CMS has added new performance information to the Doctors & Clinicians section of Medicare Care Compare and in the Provider Data Catalog (PDC), the successor websites to Physician Compare and the Physician Compare Downloadable Database. Medicare patients and caregivers can use the Care Compare website to search for and compare doctors, clinicians and groups who are enrolled in Medicare. Publicly reporting 2018 Quality Payment Program performance helps empower patients to select and access the right care from the right provider.
MLN Matters Articles
- Update to Rural Health Clinic (RHC) All Inclusive Rate (AIR) Payment Limit for Calendar Year (CY) 2021
- Update to the Federally Qualified Health Center (FQHC) Prospective Payment System (PPS) for Calendar Year (CY) 2021 – Recurring File Update
- New & Expanded Flexibilities for RHCs & FQHCs during the COVID-19 PHE — Revised
- Changes to the Laboratory National Coverage Determination (NCD) Edit Software for October 2020 — Revised
- Implementation of Changes in the End-Stage Renal Disease (ESRD) Prospective Payment System (PPS) and Payment for Dialysis Furnished for Acute Kidney Injury (AKI) in ESRD Facilities for Calendar Year (CY) 2021 — Revised
From CMS Innovation Center
The Centers for Medicare & Medicaid Services Innovation Center, also known as “CMMI,” develops and tests new healthcare payment and service delivery models.

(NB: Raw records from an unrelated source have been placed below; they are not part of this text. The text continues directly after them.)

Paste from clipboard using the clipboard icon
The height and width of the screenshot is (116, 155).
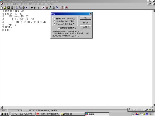click(x=24, y=8)
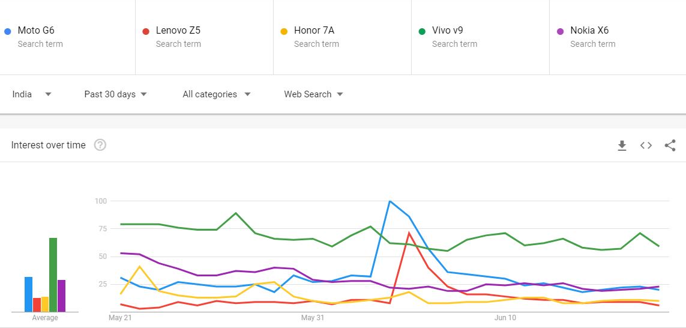Download the interest over time data
The width and height of the screenshot is (686, 328).
622,145
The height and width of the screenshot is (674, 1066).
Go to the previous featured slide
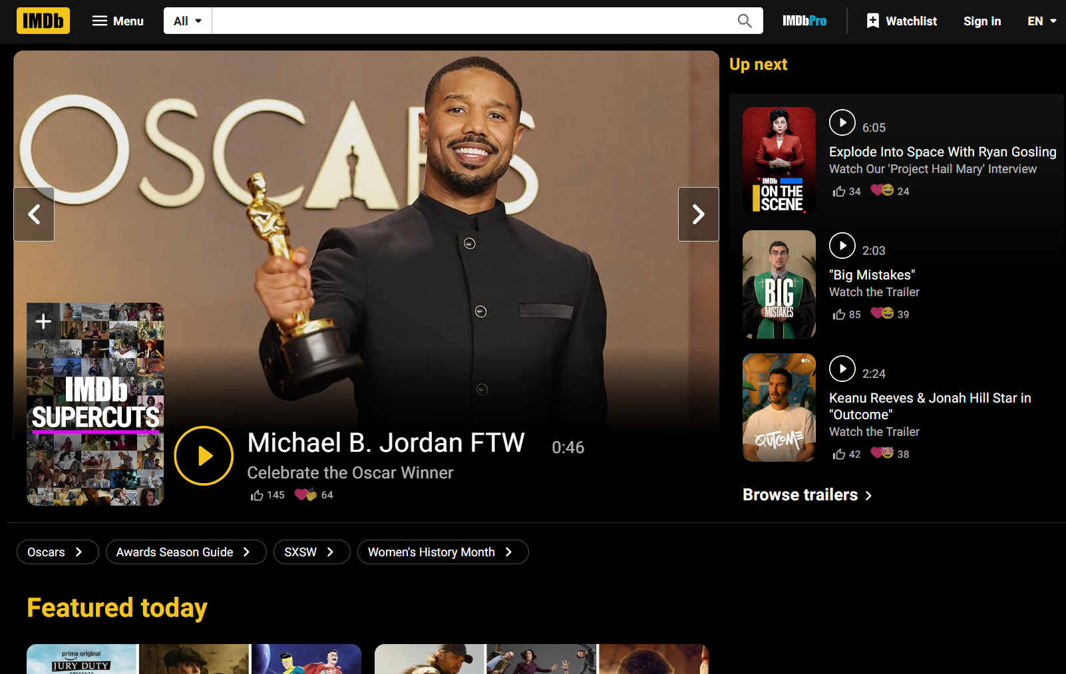coord(34,214)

Announced: CHART Model – Applications for the Community Transformation Track are due by February 16, 2021
Through the Community Health Access and Rural Transformation (CHART) Model, CMS aims to continue addressing disparities by providing a way for rural communities to transform their health care delivery systems by leveraging innovative financial arrangements as well as operational and regulatory flexibilities.
Announced: Medicare Advantage Value-Based Insurance Design Model
Through the Medicare Advantage Value-Based Insurance Design (VBID) Model, CMS is testing a broad array of complementary Medicare Advantage (MA) health plan innovations designed to reduce Medicare program expenditures, enhance the quality of care for Medicare beneficiaries, including those with low incomes such as dual-eligibles, and improve the coordination and efficiency of health care service delivery.
Announced: Geographic Direct Contracting Model
The Geographic Direct Contracting Model (also known as the Model or Geo) is a new payment and care delivery model being tested by the Centers for Medicare & Medicaid Services (CMS) Innovation Center. The Model will test whether a geographic-based approach to care delivery and value-based care can improve health and reduce costs for Medicare beneficiaries across an entire geographic region.
Announced: Radiation Oncology Model, Final rule posted
The Radiation Oncology (RO) Model aims to improve the quality of care for cancer patients receiving radiotherapy (RT) and move toward a simplified and predictable payment system. The RO Model tests whether bundled, prospective, site neutral, modality agnostic, episode-based payments to physician group practices (PGPs), hospital outpatient departments (HOPD), and freestanding radiation therapy centers for radiotherapy (RT) episodes of care reduces Medicare expenditures while preserving or enhancing the quality of care for Medicare beneficiaries. The RO Model has a 4.5-year Model performance period that begins on July 1, 2021 and runs through December 31, 2025.